I introduced myself. One of them, André Guignard, was the winemaker. He was young—maybe in his late twenties—and casually dressed in jeans, a fleece jacket, and sneakers. The second, a Frenchman, was an exporter, and the two others were American, an importer and a distributor who were in town for the auction and the week’s festivities.
“I apologize for the interruption,” I said. “I’m looking for Monique Azzine.”
“I am sorry, I don’t know where she is,” Guignard said in heavily accented English, but at that instant she came through the door, wiping her hands on the faded overalls that draped her body. Beneath the floppy bib she wore a tight, long-sleeved, white V-neck T-shirt. As she entered she loosened her hair, which had been pulled back in a ponytail, and shook it like a mane.
“So, here she is,” Guignard said.
She was astonished to find me there.
“I’ve finished for the day.” She smiled at Guignard.
“Then join us,” he said, pulling a stem from an upended barrel and holding it out to her.
“I can’t. I’m sorry. I have a dinner engagement,” she explained.
“Ah. With whom?” Guignard asked.
“Freddy Rosen,” Monique said.
The Americans exchanged smiles.
“Okay. Good-bye. Go!” Guignard said, turning his back on her.
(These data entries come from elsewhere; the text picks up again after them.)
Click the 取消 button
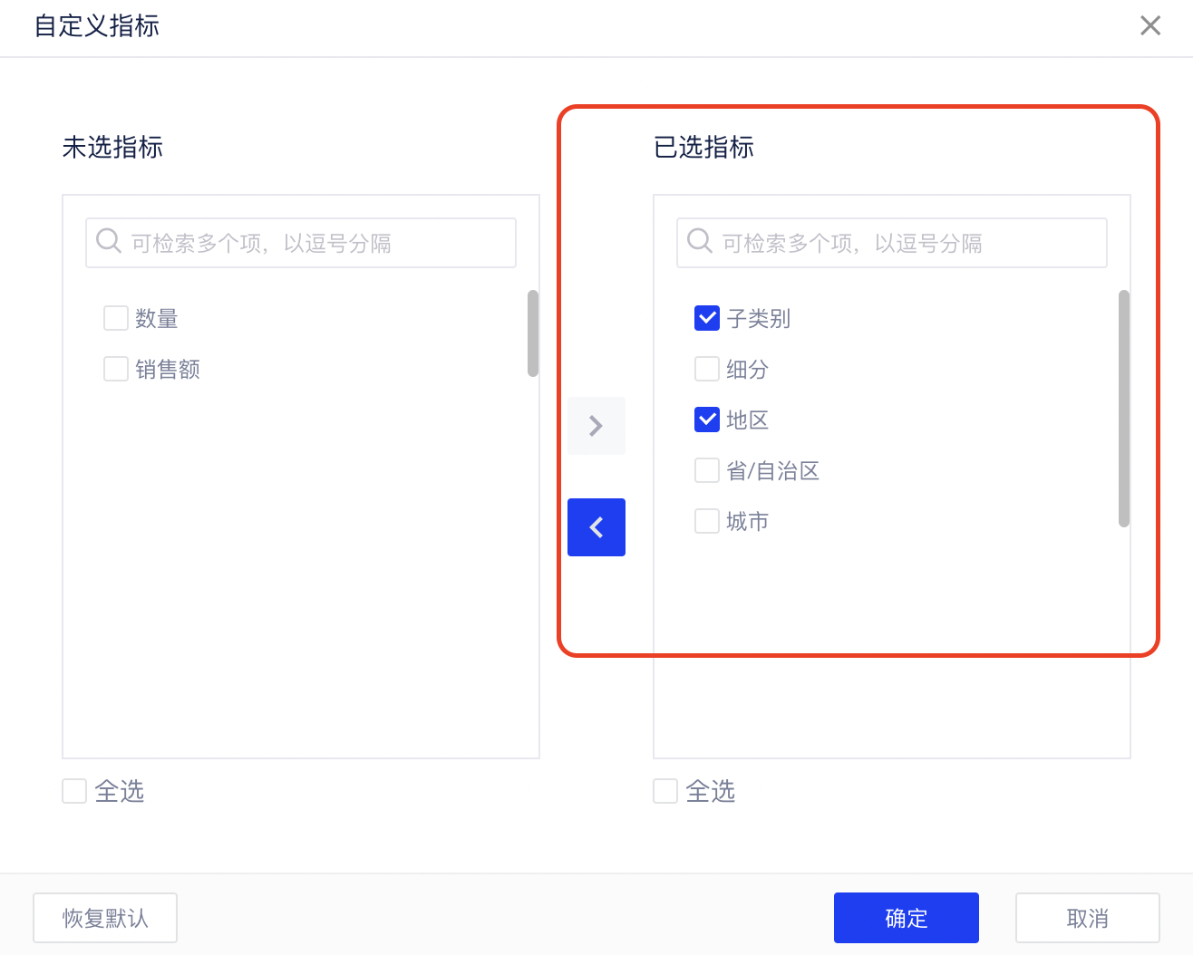Image resolution: width=1193 pixels, height=955 pixels. pos(1087,918)
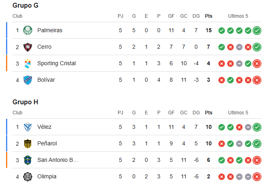This screenshot has width=267, height=184.
Task: Click the Palmeiras club crest
Action: [28, 30]
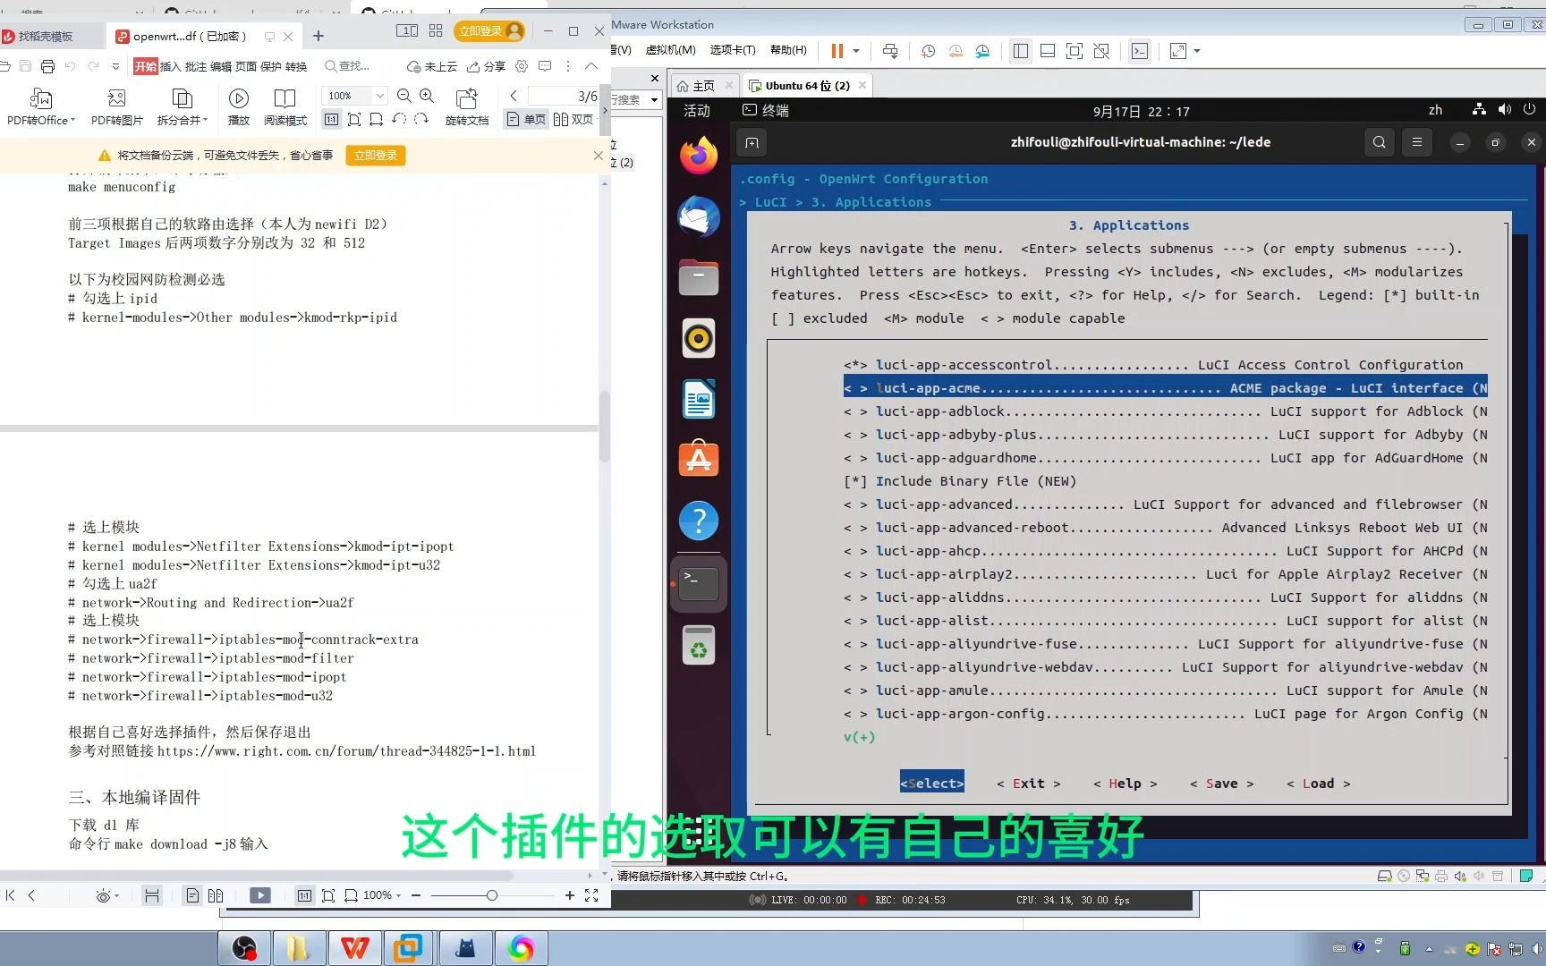The width and height of the screenshot is (1546, 966).
Task: Open the terminal hamburger menu
Action: (1416, 142)
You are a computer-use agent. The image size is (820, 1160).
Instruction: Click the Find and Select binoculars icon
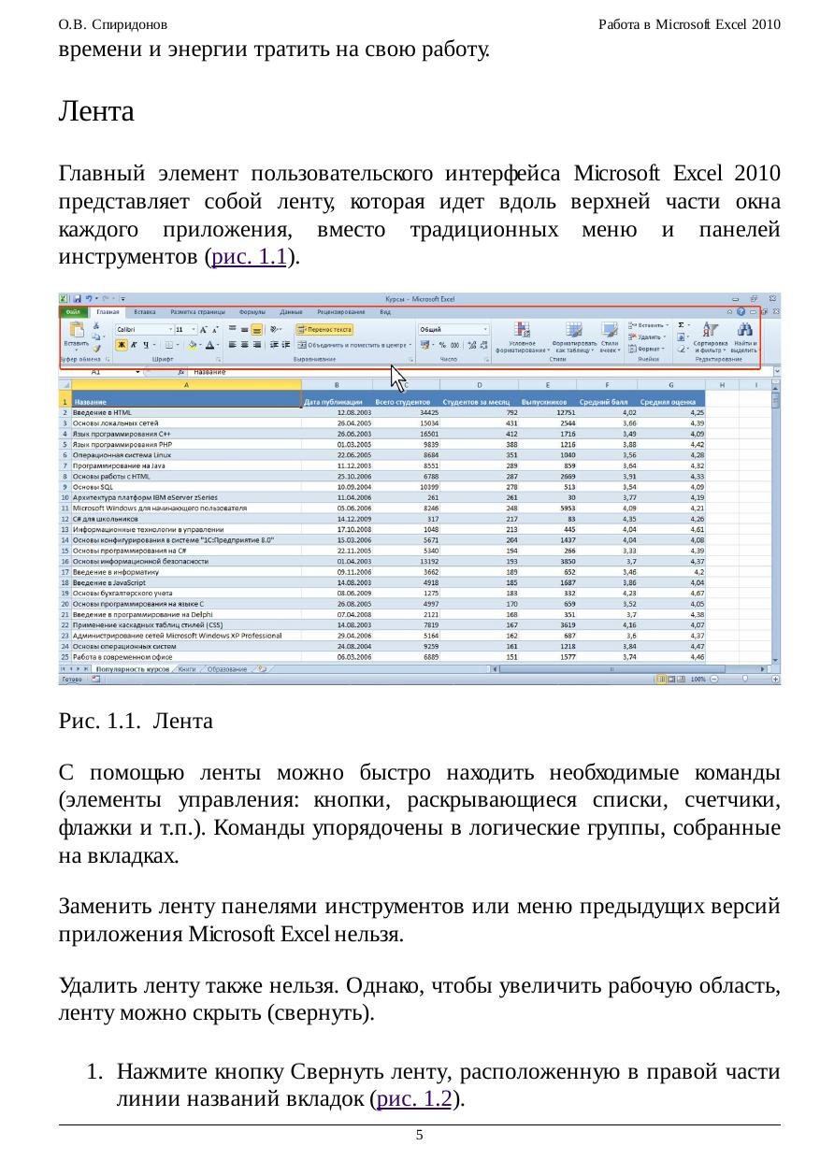(x=745, y=330)
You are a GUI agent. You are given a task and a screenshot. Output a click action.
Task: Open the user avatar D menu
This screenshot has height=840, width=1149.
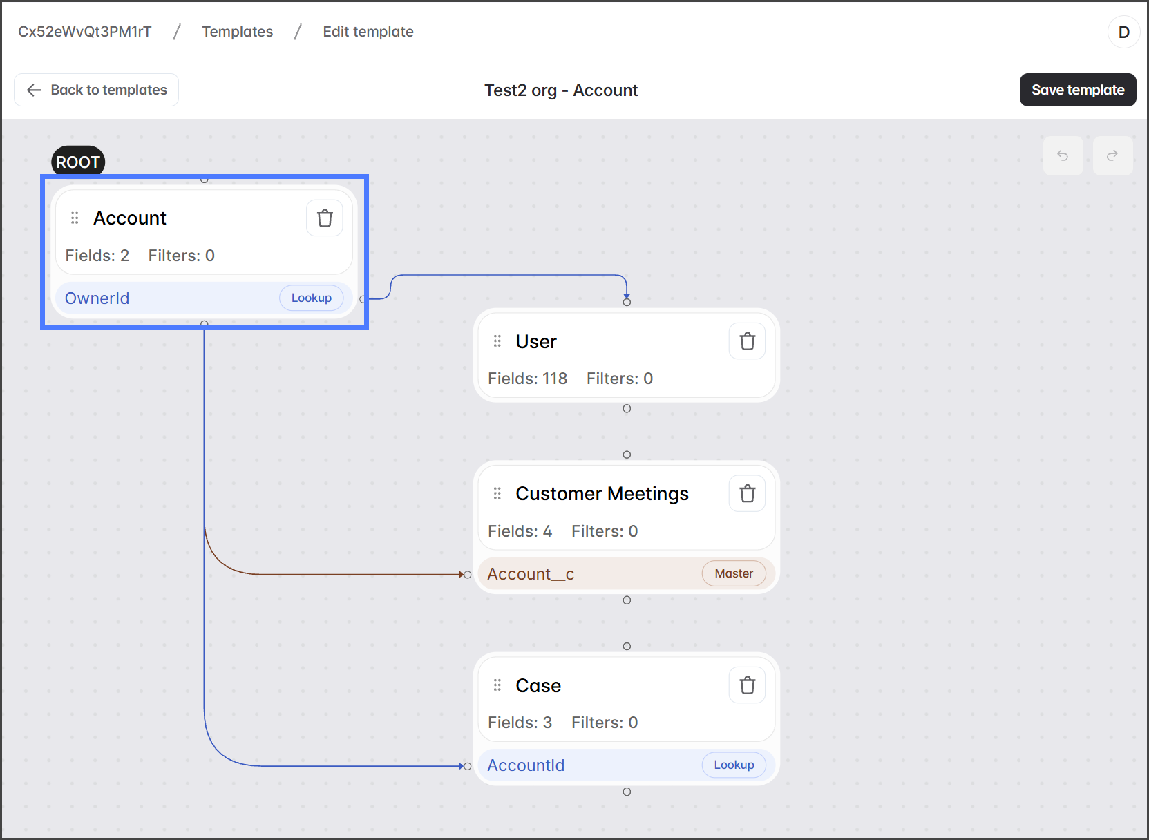click(1123, 32)
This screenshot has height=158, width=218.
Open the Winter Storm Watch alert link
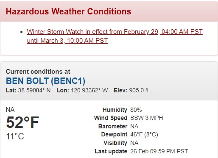click(115, 36)
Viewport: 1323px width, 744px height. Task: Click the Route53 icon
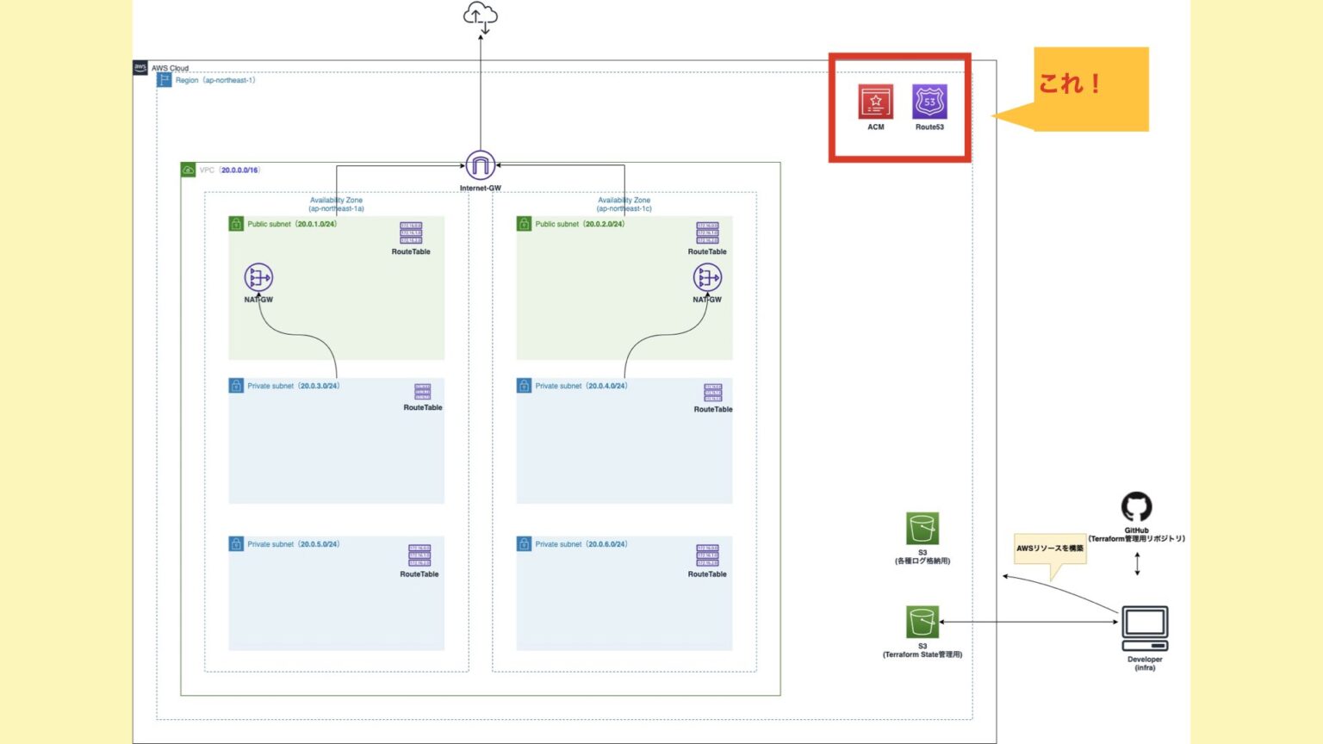(930, 101)
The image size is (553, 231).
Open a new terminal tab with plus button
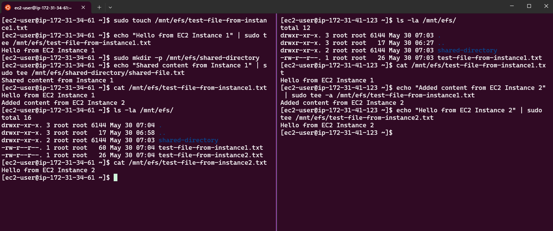99,7
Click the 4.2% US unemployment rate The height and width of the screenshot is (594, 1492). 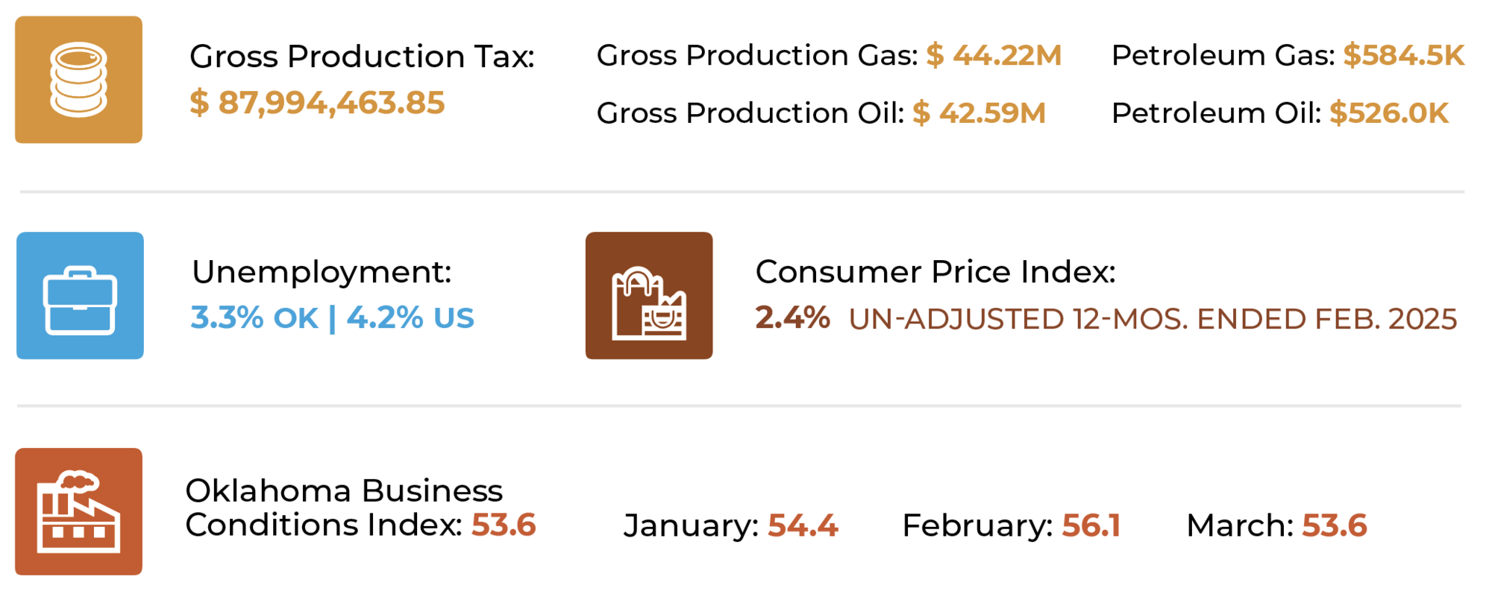pos(410,318)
Monique rolled her eyes. “I can only give you a few minutes,” she told me as she led me back through the cellars.
Seeing the computer in the foyer, I said, “Do you mind if I check my e-mail?”
She walked to the desk, shifted the mouse, and stepped back.
“Help yourself. My room is down the hall on the right.”
I sat down and navigated the search engine. An utterly compelling and predictable mix: two ads for cut-rate Viagra; an offer of First and Second Growth Bordeaux I’d never be able to afford; and a not-to-be-missed franchise opportunity that would have had me frying chicken and slinging burgers for the rest of my life.